La società Canal Digital aveva preso la decisione di prevedere per i propri abbonamenti un prezzo costituito da un canone mensile, relativo all’abbonamento al servizio, ed un forfait semestrale, legato all’utilizzo della tessera necessaria per fruire del pacchetto acquistato. Per calcolare dunque il prezzo complessivo del servizio, sarebbe stato necessario sommare le due diverse voci di costo.
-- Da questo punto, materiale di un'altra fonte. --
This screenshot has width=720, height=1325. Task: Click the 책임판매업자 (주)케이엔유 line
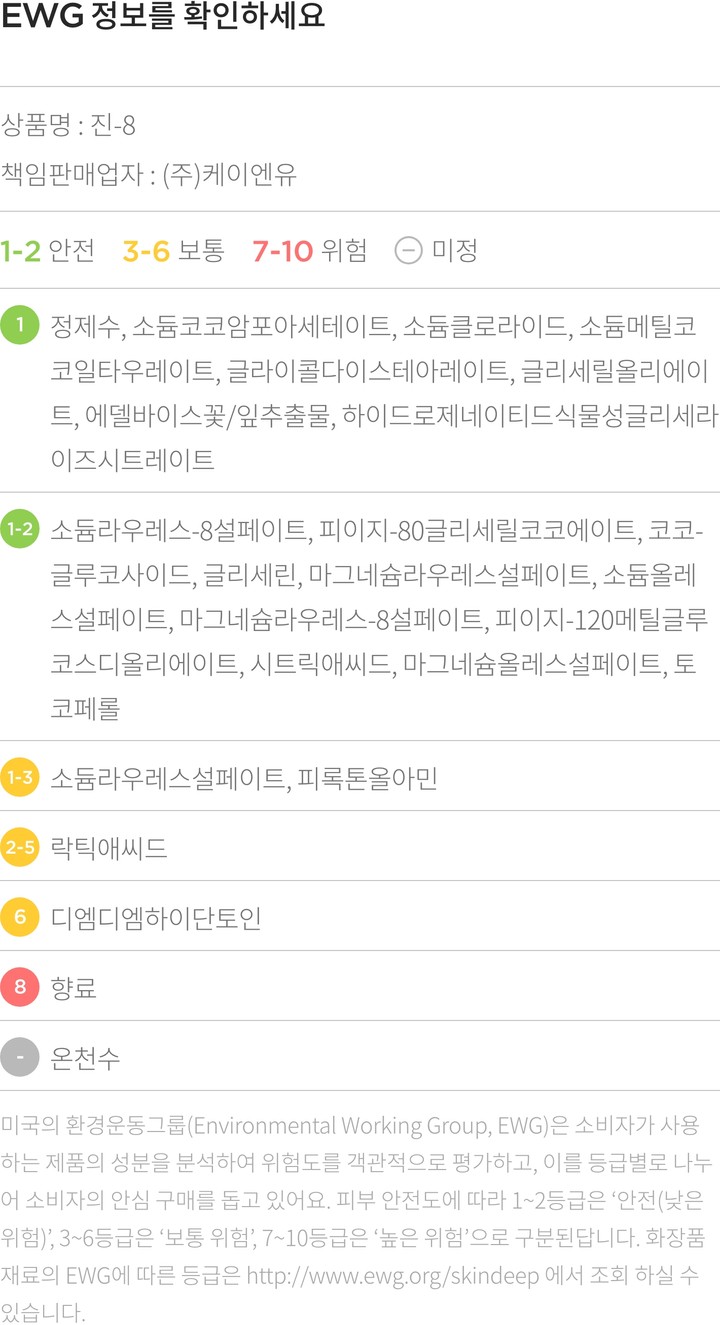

Il fondamento delle contestazioni mosse alla società va individuato nella scelta di questa di indicare i prezzi dei propri abbonamenti, nell’ambito di alcuni spot pubblicitari diffusi via televisione ed internet, mettendo in particolare evidenza il costo del canone mensile, dando al contrario scarso rilievo – se non omettendo del tutto – al riferimento all’ulteriore voce di costo avente cadenza semestrale.

Interpellata sulla questione, la Corte europea in primo luogo chiarisce che, sebbene la suddivisione del prezzo di un prodotto in più componenti risulti di per sé lecita, può assumere i contorni di una pratica commerciale ingannevole ai sensi della direttiva il comportamento dell’azienda che, nell’effettuare tale suddivisione, dia particolare risalto ad alcune soltanto delle voci di costo, “qualora tale pratica possa, da un lato, dare al consumatore medio l’impressione erronea che gli venga proposto un prezzo vantaggioso e, dall’altro, indurlo ad assumere una decisione di natura commerciale che non avrebbe altrimenti preso”.

Partendo dal presupposto che il prezzo deve considerarsi un elemento indispensabile per consentire al consumatore di prendere una decisione di natura commerciale “in maniera consapevole”, la CGUE prosegue nella propria opera di interpretazione indicando come, nel momento in cui una società abbia scelto di stabilire per i propri prodotti o servizi un prezzo composto da più voci di costo, che solo una volta sommate tra di loro formino il prezzo complessivo del servizio offerto (nel caso di specie, il canone mensile e il forfait semestrale), tale pratica può effettivamente essere qualificata quale omissione ingannevole nel momento in cui tale omissione induca “il consumatore ad assumere una decisione di natura commerciale che non avrebbe altrimenti preso”.

La Corte di Giustizia lascia infine la parola al giudice nazionale danese, al quale spetterà verificare nel concreto se i comportamenti tenuti dalla società fossero in grado di arrecare danno al consumatore.

PERCHÉ È IMPORTANTE:

Si tratta di un provvedimento rilevante in materia di individuazione delle pratiche commerciali sleali, che amplia la protezione già prevista a livello comunitario, offrendo in aggiunta una maggiore chiarezza interpretativa che non può che avvantaggiare il singolo consumatore, al quale devono essere forniti tutti i mezzi per potersi orientare nel momento in cui si trovi ad effettuare scelte di natura commerciale.